Abstract

The mean-field and surface-hopping approaches are mixed quantum-classical algorithms designed to efficiently incorporate nonadiabatic effects into molecular dynamics simulations. In this report, analytical relations underpinning the two methods are derived within the adiabatic basis to provide an implementation-level overview, with particular attention given to two avoidable sources of energy conservation deviation. It is not widely known that accuracy improvements can be obtained at negligible computational expense by allowing: (a) construction of the Schrödinger equation to account for analytic electronic phase propagation, and (b) inclusion of a Hellman–Feynman correctional term in the calculation of atomic forces.
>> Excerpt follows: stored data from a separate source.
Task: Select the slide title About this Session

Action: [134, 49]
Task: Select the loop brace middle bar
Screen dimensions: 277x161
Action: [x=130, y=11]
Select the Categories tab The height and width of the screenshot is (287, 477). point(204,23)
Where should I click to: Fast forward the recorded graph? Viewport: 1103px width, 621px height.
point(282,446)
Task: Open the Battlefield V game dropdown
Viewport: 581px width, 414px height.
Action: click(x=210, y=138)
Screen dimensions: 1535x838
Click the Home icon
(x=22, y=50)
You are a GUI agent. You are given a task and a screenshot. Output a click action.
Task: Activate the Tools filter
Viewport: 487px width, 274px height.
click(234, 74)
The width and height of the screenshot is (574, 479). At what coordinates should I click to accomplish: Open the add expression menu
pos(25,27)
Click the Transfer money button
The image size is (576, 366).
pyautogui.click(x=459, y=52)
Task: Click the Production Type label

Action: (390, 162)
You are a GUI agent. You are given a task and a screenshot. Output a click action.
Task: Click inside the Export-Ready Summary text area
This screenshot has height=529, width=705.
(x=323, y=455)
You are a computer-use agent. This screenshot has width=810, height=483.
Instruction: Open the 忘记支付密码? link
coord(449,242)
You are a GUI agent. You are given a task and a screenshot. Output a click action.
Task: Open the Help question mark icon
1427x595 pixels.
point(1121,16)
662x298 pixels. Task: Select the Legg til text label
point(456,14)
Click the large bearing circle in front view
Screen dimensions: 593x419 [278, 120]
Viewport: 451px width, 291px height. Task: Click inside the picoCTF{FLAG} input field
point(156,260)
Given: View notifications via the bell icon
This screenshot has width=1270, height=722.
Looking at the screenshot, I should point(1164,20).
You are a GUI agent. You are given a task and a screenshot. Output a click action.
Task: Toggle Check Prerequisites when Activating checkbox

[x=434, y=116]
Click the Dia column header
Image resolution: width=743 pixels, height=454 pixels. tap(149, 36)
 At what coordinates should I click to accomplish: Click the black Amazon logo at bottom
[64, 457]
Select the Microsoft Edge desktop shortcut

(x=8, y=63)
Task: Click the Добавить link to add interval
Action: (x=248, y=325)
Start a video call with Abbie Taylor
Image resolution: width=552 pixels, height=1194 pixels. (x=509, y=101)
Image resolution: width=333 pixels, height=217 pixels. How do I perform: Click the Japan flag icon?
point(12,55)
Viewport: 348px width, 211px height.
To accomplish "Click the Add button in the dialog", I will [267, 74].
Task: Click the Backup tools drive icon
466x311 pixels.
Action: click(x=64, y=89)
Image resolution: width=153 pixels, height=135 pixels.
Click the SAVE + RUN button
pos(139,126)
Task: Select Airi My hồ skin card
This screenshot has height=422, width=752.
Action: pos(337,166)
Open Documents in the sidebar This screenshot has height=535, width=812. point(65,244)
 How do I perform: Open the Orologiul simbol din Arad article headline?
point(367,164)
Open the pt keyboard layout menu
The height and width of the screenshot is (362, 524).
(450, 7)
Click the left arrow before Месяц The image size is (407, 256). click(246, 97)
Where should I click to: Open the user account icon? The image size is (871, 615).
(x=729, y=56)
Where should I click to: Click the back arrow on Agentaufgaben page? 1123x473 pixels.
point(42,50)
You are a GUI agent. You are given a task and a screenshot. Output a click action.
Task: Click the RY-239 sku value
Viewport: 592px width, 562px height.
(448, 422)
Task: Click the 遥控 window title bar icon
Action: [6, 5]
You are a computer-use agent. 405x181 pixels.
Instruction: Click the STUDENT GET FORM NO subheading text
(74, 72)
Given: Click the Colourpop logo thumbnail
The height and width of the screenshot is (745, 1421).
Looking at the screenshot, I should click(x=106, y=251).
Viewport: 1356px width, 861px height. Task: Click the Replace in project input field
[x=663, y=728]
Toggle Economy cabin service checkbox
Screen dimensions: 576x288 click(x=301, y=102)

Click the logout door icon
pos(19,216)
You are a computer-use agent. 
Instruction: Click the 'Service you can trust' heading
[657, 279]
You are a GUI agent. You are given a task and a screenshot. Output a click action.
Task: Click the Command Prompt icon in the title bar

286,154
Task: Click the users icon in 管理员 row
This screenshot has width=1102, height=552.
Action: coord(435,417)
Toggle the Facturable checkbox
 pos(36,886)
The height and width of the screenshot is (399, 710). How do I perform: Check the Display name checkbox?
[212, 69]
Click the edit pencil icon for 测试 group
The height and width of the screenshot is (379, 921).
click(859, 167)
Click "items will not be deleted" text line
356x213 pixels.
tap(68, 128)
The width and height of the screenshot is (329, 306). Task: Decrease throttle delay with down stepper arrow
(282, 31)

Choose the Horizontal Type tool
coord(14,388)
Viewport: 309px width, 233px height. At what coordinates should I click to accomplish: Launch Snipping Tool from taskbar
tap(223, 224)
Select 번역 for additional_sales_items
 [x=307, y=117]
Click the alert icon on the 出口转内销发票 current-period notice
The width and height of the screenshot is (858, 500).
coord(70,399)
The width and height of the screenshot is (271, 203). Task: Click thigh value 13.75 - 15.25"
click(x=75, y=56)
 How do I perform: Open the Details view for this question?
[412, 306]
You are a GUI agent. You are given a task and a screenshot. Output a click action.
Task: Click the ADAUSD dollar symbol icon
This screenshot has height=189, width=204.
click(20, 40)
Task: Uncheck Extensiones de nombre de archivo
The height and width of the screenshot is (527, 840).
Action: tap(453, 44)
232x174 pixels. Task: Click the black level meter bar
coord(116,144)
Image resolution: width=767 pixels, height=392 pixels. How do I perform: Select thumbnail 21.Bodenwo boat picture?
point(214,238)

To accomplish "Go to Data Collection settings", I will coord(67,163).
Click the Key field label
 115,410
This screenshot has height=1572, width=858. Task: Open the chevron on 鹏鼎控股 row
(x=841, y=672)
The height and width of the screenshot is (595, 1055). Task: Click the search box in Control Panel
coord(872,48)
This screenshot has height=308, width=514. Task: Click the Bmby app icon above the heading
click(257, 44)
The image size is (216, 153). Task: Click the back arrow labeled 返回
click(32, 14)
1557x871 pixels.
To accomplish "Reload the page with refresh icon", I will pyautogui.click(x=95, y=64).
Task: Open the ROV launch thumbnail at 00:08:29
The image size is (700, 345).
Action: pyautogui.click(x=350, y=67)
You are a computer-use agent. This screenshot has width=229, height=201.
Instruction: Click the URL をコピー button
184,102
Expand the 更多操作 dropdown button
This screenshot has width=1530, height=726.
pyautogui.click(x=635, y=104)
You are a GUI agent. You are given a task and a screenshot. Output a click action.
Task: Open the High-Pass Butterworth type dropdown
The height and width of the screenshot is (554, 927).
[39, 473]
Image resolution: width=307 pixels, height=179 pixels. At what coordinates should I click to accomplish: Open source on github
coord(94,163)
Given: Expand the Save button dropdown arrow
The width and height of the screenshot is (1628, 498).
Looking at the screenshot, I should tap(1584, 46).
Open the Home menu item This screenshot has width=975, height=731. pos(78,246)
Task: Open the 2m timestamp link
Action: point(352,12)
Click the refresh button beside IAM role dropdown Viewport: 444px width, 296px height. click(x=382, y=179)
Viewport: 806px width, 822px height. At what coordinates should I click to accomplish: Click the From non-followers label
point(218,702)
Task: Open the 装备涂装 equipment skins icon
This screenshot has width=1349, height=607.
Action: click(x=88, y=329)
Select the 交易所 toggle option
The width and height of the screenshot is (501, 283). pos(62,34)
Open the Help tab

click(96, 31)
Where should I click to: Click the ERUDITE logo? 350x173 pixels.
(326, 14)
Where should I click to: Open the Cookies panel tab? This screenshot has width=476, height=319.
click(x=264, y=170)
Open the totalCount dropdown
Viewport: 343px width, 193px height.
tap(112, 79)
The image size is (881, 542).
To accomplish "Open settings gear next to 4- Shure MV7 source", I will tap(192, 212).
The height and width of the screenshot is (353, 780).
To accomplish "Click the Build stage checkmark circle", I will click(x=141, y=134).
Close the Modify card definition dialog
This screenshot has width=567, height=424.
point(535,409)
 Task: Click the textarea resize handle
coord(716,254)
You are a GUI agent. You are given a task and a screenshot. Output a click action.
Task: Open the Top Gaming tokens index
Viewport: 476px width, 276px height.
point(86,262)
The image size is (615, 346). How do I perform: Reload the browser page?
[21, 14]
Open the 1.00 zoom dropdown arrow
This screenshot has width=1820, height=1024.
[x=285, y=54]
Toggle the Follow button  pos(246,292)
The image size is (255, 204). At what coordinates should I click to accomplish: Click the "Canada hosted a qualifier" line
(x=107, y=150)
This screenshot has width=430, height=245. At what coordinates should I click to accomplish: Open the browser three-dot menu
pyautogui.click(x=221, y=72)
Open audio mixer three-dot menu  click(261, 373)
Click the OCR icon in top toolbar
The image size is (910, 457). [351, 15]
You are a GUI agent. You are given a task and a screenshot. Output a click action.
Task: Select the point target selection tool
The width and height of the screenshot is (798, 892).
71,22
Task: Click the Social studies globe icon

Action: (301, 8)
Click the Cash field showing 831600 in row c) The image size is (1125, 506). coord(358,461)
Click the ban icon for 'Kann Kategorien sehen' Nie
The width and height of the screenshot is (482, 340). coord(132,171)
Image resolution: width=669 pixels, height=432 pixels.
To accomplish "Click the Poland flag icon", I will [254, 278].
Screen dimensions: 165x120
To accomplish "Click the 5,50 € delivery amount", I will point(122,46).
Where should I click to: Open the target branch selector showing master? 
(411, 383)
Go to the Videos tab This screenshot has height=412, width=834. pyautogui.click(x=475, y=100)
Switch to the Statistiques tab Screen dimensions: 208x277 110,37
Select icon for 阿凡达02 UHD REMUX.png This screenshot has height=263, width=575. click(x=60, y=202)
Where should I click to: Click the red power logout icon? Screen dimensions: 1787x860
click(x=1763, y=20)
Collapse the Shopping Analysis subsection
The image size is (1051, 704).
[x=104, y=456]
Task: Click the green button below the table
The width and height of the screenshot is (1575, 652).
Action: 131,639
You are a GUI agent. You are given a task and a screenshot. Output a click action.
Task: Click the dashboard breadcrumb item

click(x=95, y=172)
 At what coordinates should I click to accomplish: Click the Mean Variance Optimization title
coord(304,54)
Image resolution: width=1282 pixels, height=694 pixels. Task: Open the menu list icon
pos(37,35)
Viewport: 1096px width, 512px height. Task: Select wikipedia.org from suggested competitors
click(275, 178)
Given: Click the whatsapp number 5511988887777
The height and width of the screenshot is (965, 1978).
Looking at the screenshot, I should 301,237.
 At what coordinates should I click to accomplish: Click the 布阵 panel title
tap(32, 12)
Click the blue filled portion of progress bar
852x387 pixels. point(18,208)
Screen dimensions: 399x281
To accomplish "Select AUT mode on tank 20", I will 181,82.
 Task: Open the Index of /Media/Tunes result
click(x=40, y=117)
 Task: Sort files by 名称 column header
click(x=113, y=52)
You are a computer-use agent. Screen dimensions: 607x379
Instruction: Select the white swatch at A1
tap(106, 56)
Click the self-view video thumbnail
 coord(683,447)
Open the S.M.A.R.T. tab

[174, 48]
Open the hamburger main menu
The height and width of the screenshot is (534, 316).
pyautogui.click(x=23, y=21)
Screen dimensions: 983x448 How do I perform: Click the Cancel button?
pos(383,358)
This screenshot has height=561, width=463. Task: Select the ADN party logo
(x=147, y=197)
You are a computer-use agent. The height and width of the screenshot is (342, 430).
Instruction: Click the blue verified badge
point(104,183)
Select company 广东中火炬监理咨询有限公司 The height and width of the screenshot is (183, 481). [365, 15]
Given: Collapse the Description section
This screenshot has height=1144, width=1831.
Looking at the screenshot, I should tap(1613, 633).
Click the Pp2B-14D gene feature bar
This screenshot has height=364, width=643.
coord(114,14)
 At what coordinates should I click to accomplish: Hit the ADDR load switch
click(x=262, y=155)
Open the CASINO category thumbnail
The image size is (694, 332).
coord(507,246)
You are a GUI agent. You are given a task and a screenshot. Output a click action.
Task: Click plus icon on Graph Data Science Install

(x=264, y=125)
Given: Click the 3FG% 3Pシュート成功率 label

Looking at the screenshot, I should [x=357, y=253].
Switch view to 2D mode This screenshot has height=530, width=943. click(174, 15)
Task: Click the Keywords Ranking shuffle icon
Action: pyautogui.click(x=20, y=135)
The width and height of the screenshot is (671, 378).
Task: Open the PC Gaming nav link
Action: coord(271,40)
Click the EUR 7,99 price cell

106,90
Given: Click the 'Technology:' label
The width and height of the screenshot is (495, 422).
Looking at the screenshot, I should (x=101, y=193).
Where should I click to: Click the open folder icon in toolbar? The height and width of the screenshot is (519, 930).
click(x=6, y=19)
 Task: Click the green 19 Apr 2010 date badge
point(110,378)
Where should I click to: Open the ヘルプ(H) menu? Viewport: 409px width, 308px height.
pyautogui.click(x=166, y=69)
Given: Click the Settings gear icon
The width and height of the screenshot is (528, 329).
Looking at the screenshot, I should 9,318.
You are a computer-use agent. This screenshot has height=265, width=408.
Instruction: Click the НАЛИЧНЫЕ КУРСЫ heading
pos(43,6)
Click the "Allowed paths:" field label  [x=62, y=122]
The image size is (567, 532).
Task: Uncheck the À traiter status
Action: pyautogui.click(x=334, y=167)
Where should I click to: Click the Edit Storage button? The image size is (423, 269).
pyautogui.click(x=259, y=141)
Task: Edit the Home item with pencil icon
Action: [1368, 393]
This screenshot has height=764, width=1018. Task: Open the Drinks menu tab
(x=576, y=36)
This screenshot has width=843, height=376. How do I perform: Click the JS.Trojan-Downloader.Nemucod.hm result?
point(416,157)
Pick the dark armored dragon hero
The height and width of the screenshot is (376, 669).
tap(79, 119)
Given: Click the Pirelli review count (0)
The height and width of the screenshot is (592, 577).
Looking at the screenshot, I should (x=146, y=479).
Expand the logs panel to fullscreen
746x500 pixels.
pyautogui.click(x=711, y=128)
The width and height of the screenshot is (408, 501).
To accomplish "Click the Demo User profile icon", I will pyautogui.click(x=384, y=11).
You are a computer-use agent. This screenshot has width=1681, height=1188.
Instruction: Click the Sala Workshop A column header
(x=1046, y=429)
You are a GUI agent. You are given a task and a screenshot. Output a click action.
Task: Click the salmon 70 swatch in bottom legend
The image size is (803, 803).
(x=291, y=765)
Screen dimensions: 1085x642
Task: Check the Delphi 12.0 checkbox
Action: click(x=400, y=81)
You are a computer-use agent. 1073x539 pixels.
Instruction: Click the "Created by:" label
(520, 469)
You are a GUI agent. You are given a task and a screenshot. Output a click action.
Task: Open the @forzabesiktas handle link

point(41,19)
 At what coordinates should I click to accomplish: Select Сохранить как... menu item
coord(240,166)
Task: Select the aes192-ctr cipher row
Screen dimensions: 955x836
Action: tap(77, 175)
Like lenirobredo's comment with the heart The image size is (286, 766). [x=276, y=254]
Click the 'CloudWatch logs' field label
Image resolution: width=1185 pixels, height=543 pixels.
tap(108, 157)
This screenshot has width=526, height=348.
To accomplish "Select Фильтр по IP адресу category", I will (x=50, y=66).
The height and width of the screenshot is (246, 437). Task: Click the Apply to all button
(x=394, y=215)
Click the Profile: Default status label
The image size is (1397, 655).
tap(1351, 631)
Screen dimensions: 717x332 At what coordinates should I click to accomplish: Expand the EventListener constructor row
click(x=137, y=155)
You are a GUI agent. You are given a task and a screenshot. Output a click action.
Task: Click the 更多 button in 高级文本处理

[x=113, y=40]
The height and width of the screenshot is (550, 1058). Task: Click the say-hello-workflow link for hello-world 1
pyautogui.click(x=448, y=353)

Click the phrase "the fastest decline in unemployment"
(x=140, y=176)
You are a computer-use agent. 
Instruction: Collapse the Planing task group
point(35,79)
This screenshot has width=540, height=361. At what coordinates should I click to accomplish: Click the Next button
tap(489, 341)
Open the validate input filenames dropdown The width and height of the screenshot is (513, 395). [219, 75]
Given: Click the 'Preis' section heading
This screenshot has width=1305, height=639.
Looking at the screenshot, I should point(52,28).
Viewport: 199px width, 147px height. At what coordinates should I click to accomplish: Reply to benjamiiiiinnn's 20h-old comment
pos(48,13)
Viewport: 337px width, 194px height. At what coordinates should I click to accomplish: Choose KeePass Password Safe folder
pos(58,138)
Particular emphasis on the algebraic formalism contrasts these inherent approximations, vis-à-vis the correctional approaches. The sensitivity of energy conservation with respect to phase propagation is exemplified by simulation of Xe molecular photodissociation on the repulsive Π(1/2) u excited surface. Simulations of a representative two-state avoided crossing system are presented to exemplify analytic quantities of the mean-field and surface-hopping approaches as well as to illustrate the inclusion of the Hellman–Feynman correctional term. Nonadiabatic propagation of the molecular wavefunction is observed by monitoring ground and excited state occupational probabilities, energy conservation, and nonadiabatic coupling as the system evolves along the model potential energy surfaces.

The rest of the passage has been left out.